Sight loss and acceptance: time heals all wounds if you let it
My eyes and I are coming up to our second anniversary. On April 1st, it will be two years since I registered blind. And since I am planning to participate fully in the joys of April Fool's Day - I do live with two boys, after all - I am suddenly aware of just how far I’ve come. My sense of humour was definitely on sabbatical this time last year, so the fact that I am feeling mischievous again has given rise to a very warm and fuzzy feeling all over.

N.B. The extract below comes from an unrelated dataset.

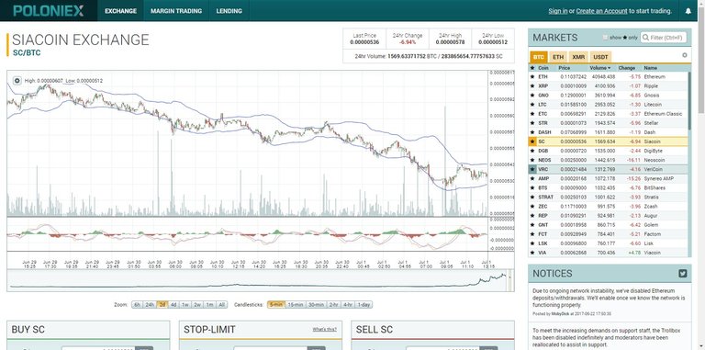Viewport: 705px width, 350px height.
Task: Open chart settings gear icon
Action: point(17,81)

If you would have told me that time heals all wounds two years ago, I am sure that I would have either cried, bitten your head off or looked at you in wonderment as if you were speaking Dalek, but now, I know it's true, but there is a proviso and that is that you have to let it, or if you are me, you have to push it along at a rapid pace and get it over with. Either way, you can’t pick at said wound and you just have to leave it. You can, of course, watch it heal if you want to, but it won’t make it happen any faster. Each individual has their own special relationalship with time in these situations and it’s circumstantial.
I have always asserted that I am fortunate, and my good fortune continues to prevail. Although I can certainly declare that these past two years have been tumultuous, they have also been incredibly rewarding, as my life has taken an unanticipated direction and I have found a way to help make this crazy world we live in a better place and a gift like that makes me a very lucky girl indeed.
And with that gift in hand, I actually realise that I feel more able now than I ever did before I got on this rollercoaster ride of alleged disability. Sure, I will never get my eyesight back, but at this point, it matters not. I have gone through the grieving process and haven't just stopped at Acceptance. My loss has been replaced by so many other things that make me so much happier. If given the choice, I wouldn’t change a single thing.
So roll on April Fool's Day. I am ready and waiting.